# Exercise description
In the entries that follow, the line with "The image size is (954, 596)." opens the range and the line with "This screenshot has height=551, width=631." closes it; repeat that range exactly, both lines included.

# Input for this task
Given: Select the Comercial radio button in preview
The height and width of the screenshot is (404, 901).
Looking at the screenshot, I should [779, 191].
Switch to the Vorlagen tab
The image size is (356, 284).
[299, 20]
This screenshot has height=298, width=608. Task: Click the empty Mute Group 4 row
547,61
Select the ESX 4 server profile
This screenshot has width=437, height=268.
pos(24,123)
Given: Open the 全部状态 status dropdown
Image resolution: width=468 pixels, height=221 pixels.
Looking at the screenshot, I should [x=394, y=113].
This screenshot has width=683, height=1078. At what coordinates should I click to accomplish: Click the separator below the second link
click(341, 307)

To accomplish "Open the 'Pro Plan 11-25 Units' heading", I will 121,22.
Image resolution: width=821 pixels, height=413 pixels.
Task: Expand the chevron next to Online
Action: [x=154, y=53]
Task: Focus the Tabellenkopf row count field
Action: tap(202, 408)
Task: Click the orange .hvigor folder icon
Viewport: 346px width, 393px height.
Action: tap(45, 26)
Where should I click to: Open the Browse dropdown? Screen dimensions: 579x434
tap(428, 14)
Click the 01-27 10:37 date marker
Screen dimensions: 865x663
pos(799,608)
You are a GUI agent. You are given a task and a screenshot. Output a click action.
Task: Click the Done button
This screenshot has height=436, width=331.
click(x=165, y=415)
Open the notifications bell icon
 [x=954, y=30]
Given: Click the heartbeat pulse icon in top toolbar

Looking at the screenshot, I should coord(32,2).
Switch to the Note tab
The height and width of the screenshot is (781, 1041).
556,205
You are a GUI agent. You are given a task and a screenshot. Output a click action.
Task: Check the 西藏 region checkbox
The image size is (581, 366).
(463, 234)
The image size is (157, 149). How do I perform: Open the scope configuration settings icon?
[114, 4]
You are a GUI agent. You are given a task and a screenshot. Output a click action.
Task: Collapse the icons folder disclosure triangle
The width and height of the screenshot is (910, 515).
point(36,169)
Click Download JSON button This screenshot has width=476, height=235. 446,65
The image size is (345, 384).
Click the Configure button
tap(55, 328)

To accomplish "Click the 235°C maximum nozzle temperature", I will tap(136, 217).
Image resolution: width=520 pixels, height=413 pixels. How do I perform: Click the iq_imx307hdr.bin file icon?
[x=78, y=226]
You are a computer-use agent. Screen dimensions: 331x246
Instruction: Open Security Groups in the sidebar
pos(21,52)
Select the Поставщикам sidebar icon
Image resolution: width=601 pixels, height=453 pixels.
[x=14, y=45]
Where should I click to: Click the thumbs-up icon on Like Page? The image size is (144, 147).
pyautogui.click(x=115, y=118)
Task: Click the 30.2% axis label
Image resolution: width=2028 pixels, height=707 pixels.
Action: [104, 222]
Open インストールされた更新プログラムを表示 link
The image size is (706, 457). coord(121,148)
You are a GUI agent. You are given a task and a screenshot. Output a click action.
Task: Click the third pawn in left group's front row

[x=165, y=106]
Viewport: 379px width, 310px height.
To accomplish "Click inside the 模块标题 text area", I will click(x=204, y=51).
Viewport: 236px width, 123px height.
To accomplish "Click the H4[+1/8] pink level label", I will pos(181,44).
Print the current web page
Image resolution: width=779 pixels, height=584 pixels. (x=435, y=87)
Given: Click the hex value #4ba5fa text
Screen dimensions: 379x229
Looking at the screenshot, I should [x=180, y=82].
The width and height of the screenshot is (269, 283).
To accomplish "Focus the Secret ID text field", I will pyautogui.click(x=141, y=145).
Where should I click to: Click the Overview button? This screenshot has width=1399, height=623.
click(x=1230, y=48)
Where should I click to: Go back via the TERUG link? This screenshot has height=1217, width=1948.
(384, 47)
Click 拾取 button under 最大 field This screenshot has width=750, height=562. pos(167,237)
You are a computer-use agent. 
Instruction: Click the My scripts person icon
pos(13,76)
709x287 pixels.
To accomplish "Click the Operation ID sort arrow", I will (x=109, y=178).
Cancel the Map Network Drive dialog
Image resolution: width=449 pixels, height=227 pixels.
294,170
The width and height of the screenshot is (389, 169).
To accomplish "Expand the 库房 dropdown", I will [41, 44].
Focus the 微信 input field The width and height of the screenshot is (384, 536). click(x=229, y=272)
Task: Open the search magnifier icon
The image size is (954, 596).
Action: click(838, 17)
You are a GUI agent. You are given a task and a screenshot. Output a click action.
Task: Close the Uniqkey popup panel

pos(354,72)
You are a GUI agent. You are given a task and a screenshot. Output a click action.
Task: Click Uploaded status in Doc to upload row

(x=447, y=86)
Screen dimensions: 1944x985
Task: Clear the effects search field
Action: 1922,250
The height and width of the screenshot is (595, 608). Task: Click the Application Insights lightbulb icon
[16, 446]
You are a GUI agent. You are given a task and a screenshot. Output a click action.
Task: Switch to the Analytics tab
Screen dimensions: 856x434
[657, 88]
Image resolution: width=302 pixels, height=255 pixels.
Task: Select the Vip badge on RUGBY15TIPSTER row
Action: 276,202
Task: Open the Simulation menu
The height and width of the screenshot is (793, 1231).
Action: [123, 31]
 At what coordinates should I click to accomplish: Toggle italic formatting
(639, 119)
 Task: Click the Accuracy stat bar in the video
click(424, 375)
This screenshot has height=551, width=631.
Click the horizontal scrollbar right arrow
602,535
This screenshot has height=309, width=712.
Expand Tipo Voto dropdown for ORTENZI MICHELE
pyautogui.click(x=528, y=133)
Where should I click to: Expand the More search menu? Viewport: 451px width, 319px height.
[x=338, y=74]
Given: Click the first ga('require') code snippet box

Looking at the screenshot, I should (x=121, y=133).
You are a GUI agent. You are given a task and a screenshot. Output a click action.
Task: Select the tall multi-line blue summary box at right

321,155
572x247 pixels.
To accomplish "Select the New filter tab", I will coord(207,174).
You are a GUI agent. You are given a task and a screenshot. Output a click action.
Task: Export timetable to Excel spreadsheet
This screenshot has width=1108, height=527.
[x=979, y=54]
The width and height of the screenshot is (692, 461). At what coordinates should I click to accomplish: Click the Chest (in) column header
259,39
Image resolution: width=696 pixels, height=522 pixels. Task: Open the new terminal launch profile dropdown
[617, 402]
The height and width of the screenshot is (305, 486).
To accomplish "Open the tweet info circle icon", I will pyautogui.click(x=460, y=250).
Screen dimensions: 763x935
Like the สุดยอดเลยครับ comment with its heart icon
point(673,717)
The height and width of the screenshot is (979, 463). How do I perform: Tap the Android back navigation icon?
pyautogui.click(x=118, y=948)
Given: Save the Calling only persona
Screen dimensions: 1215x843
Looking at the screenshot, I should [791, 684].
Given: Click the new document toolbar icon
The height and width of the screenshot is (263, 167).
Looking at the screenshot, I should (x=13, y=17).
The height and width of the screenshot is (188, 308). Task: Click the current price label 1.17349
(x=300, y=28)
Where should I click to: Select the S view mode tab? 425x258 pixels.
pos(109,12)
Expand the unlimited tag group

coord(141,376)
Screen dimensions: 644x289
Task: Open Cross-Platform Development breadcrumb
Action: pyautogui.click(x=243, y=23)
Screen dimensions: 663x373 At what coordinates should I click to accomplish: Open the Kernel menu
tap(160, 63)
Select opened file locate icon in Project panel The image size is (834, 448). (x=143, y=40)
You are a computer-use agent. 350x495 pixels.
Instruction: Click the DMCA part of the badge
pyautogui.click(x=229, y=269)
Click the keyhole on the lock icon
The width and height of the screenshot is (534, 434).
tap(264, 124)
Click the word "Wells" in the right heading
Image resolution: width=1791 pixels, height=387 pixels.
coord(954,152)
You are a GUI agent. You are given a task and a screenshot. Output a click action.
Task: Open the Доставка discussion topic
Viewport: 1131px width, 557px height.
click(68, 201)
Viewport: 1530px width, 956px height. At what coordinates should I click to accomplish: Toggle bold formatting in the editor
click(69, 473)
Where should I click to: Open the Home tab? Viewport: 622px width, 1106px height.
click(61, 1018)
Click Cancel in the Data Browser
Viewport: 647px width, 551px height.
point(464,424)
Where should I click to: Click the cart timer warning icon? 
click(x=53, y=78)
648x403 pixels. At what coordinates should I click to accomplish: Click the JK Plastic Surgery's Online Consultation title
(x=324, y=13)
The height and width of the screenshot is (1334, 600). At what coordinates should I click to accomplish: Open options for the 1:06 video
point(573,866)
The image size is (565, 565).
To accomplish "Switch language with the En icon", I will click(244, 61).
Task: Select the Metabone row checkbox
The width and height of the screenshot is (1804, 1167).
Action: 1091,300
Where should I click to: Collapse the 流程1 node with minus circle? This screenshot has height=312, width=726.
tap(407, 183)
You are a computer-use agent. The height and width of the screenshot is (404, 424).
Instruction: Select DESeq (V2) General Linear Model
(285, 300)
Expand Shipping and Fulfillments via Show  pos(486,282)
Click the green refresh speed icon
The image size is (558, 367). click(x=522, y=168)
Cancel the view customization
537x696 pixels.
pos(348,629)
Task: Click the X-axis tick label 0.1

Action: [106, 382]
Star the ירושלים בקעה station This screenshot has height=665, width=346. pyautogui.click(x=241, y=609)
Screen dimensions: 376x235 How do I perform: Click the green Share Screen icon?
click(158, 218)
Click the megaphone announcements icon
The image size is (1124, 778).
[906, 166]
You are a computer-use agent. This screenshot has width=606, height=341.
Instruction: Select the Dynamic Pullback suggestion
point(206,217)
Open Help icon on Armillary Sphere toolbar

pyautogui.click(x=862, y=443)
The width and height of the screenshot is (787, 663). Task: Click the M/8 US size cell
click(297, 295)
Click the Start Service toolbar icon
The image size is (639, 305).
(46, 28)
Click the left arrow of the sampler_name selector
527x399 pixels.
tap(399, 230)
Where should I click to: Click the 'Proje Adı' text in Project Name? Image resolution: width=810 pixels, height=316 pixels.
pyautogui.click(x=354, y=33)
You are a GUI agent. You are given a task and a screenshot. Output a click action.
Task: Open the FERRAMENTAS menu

# Response
The image size is (954, 596).
Action: click(838, 17)
You are a GUI agent. You are given a task and a screenshot. Output a click action.
Task: Close the Uniqkey popup panel

pos(354,72)
You are a GUI agent. You are given a task and a screenshot. Output a click action.
Task: Click Uploaded status in Doc to upload row

(x=447, y=86)
Screen dimensions: 1944x985
Task: Clear the effects search field
Action: 1922,250
The height and width of the screenshot is (595, 608). Task: Click the Application Insights lightbulb icon
[16, 446]
You are a GUI agent. You are given a task and a screenshot. Output a click action.
Task: Switch to the Analytics tab
Screen dimensions: 856x434
[657, 88]
Image resolution: width=302 pixels, height=255 pixels.
Task: Select the Vip badge on RUGBY15TIPSTER row
Action: 276,202
Task: Open the Simulation menu
The height and width of the screenshot is (793, 1231).
Action: [123, 31]
 At what coordinates should I click to accomplish: Toggle italic formatting
(639, 119)
 Task: Click the Accuracy stat bar in the video
click(424, 375)
This screenshot has height=551, width=631.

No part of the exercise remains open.